> GIVEN DATA

<<<<

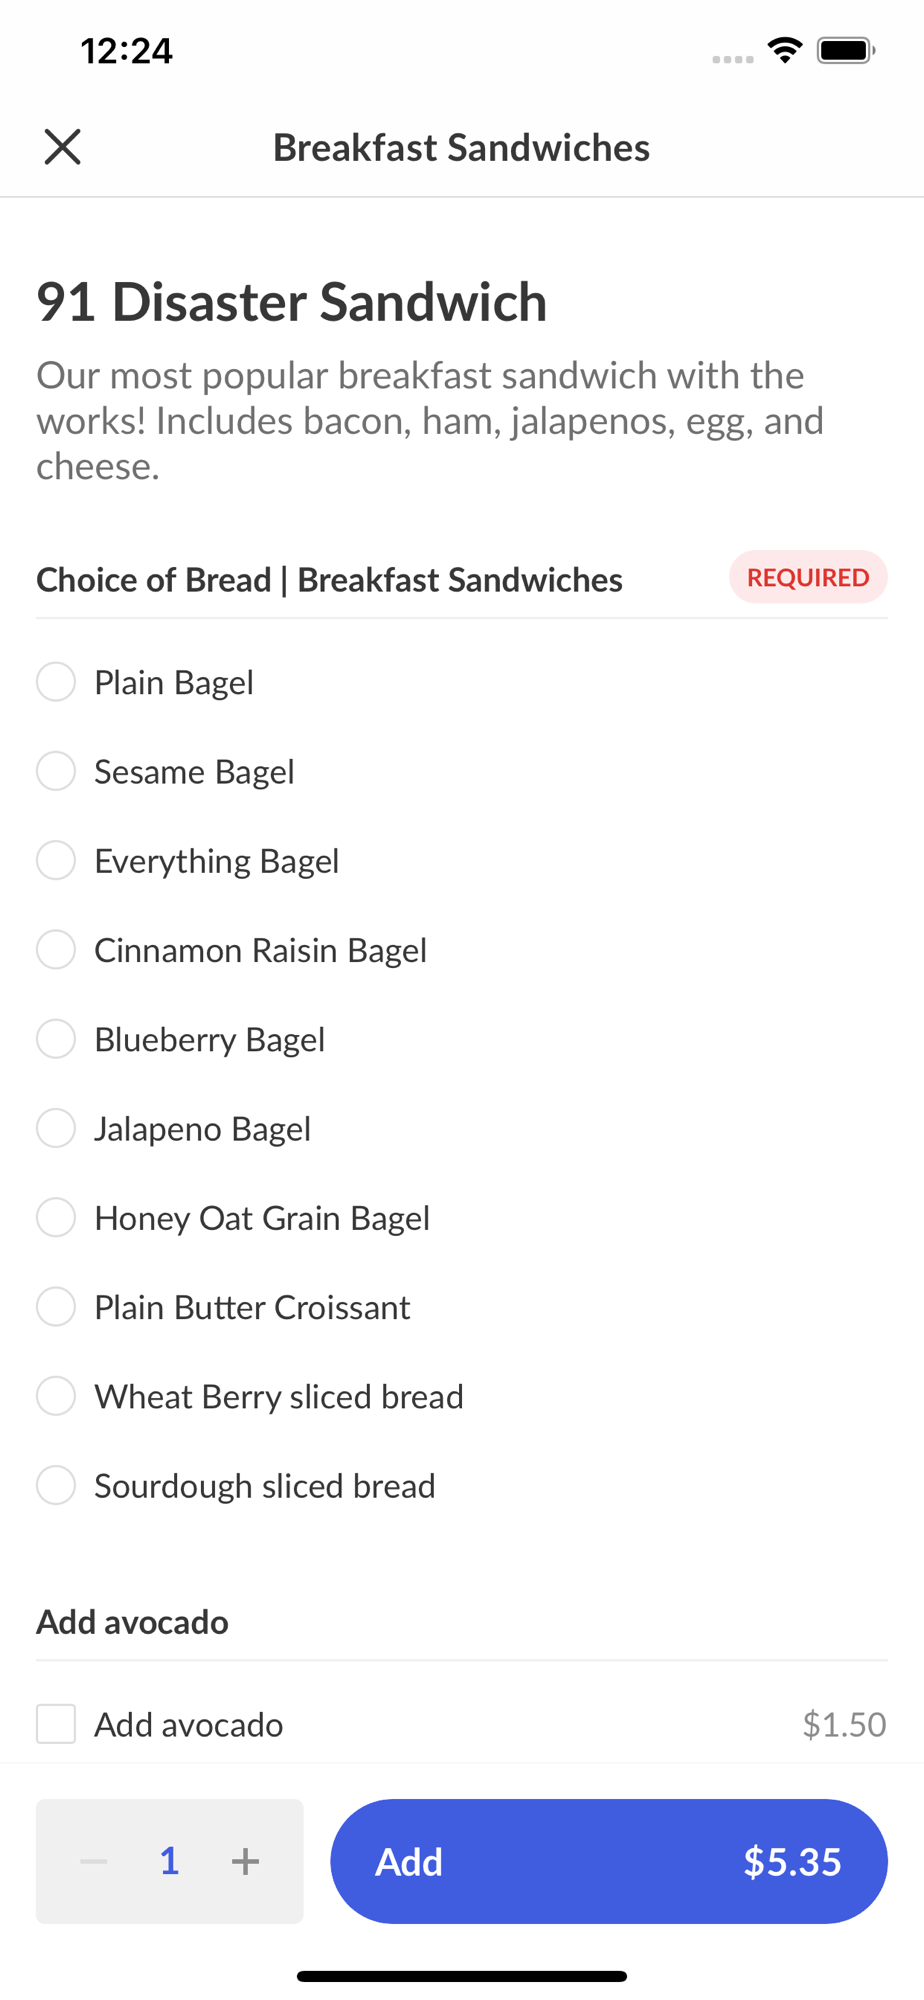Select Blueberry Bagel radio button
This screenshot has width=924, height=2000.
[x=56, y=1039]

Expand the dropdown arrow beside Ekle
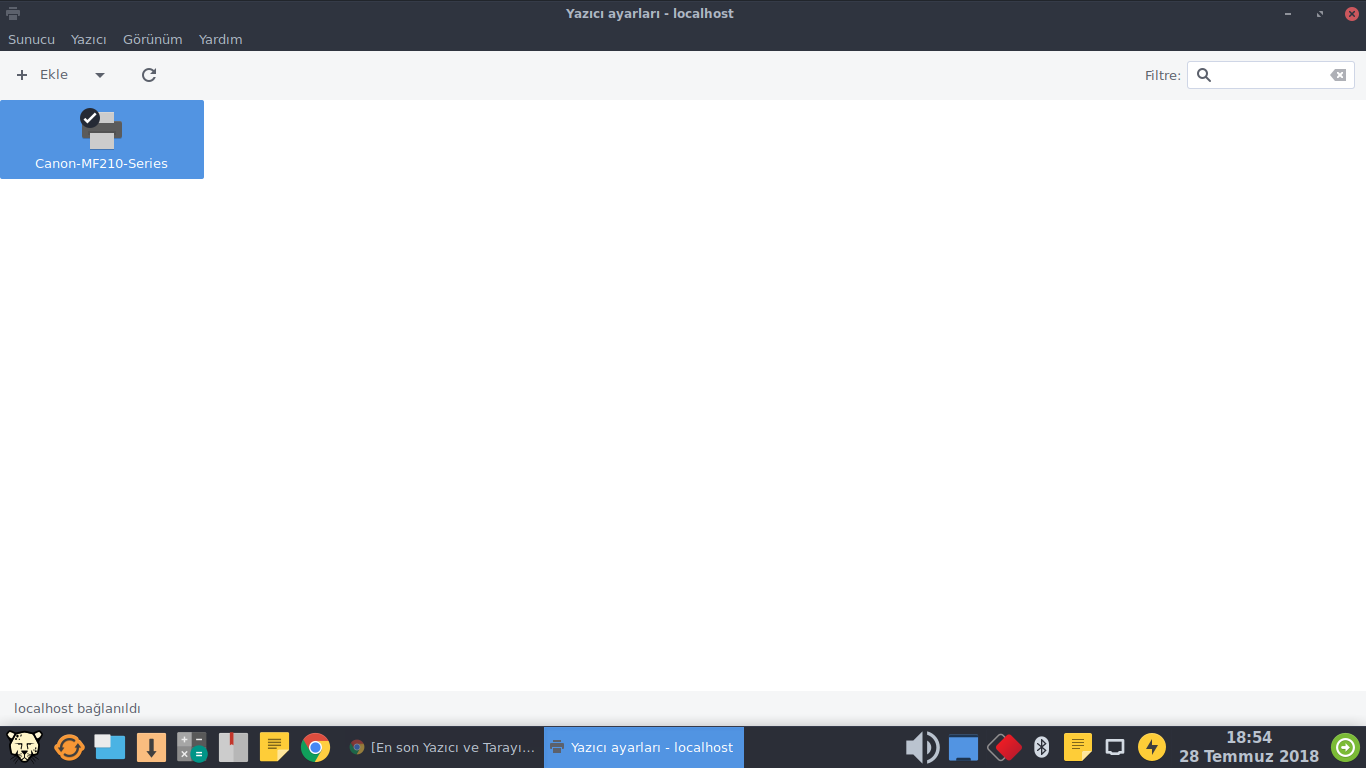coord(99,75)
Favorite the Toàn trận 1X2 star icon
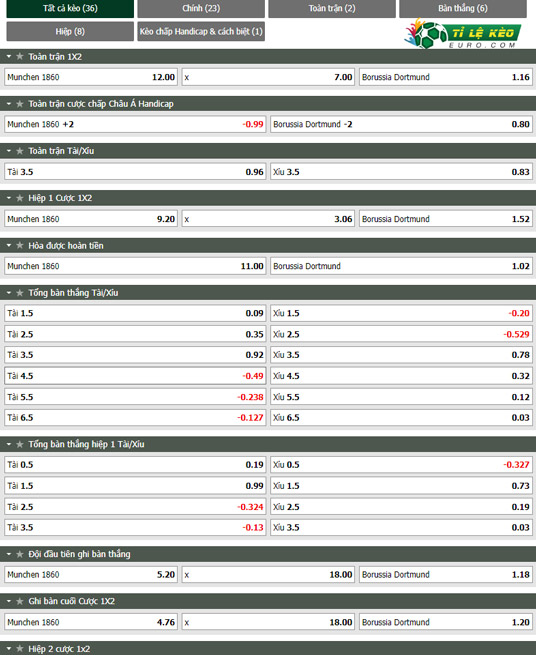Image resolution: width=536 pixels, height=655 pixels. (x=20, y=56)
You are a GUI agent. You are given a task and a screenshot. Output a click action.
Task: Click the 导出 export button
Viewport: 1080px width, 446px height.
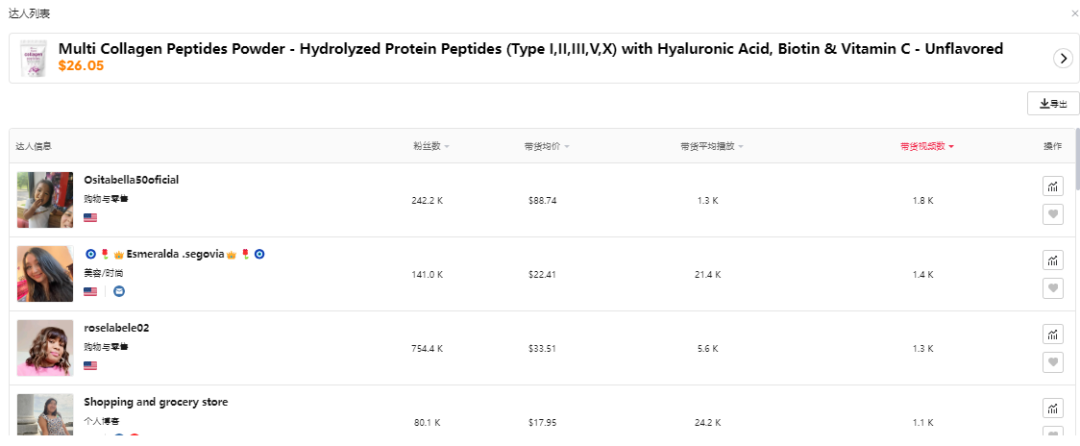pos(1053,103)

>>>>

> TASK TO COMPLETE
Give again, word for word, the lines from the one containing "You are a GUI" through the last line of the entries, with pictures omitted and nothing added.

> RESULT
You are a GUI agent. You are given a task and a screenshot. Output a click action.
Task: Click the 导出 export button
Viewport: 1080px width, 446px height.
pos(1053,103)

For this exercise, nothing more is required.